- Genre: Drama Christmas
- Based on: "The Olden Days Coat" by Margaret Laurence
- Written by: Susan Marcus
- Directed by: Bruce Pittman
- Starring: Megan Follows Doris Petrie
- Theme music composer: Liona Boyd
- Country of origin: Canada
- Original language: English

Production
- Producers: Michael MacMillan Seaton McLean Janice Platt
- Cinematography: Alar Kivilo
- Editor: Seaton McLean
- Running time: 30 minutes
- Production company: Atlantis Films

Original release
- Network: CBC Television
- Release: December 21, 1981

= The Olden Days Coat =

The Olden Days Coat is a Canadian television film, directed by Bruce Pittman and broadcast by CBC Television in 1981. A Christmas-themed family film adapted from a short story by Margaret Laurence, it stars Megan Follows as Sal, a young girl who is upset that the recent death of her grandfather has prevented her family from celebrating Christmas normally, but who learns the true meaning of the season after she finds an old coat belonging to her grandmother (Doris Petrie) which transports her back in time when she puts it on.

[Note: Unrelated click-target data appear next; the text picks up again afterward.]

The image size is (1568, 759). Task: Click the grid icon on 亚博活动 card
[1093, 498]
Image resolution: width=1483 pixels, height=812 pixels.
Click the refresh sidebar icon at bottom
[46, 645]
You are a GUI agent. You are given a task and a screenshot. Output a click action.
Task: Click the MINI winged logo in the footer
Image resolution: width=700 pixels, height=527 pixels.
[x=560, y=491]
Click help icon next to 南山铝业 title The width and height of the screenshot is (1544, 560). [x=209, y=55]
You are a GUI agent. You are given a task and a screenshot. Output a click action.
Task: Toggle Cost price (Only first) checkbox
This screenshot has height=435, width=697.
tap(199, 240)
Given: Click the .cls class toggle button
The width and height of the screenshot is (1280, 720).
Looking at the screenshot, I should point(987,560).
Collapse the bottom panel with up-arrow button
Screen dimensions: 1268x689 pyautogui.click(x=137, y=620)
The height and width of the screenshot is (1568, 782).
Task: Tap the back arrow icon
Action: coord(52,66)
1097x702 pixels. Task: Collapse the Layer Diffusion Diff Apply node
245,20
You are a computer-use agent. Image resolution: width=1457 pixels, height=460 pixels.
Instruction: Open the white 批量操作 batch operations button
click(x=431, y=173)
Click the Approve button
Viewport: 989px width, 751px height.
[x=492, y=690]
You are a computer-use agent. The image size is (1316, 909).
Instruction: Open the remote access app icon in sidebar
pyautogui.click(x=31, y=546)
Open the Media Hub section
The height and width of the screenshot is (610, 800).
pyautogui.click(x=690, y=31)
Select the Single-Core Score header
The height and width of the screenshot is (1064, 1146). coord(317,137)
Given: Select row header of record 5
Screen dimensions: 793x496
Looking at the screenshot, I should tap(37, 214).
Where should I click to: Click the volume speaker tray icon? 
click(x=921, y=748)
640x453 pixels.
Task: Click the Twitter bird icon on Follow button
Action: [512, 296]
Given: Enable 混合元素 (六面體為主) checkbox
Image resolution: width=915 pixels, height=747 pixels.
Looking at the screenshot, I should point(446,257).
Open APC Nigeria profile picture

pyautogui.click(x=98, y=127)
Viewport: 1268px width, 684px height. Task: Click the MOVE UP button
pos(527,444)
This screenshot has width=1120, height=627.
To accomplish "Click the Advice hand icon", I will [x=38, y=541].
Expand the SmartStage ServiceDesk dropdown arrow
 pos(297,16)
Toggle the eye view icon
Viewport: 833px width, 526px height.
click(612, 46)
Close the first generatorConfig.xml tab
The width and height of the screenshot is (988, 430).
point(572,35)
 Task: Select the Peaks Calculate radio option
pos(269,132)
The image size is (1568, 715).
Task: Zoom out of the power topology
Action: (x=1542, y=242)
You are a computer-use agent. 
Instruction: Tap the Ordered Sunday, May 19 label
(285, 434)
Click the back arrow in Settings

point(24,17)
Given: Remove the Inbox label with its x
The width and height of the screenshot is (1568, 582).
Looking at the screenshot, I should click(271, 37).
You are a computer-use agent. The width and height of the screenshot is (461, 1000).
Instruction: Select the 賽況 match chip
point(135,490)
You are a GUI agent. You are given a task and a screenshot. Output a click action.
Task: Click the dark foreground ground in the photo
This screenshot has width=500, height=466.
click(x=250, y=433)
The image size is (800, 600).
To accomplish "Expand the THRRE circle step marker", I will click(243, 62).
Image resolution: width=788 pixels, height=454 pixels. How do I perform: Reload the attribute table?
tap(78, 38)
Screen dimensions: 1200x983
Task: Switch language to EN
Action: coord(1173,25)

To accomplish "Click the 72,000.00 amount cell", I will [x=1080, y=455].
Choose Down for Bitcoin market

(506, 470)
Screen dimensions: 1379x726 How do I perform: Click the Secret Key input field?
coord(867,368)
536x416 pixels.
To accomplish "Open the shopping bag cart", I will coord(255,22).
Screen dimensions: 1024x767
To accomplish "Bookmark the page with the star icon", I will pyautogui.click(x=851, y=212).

It was the first television production by Atlantis Films, which would go on to become one of the major Canadian film studios.

The film had selected film festival screenings prior to its television debut on December 21, 1981. It won the Bijou Award for Best Television Drama Under 30 Minutes, and was an ACTRA Award nominee for Best Children's Television Program at the 11th ACTRA Awards in 1982.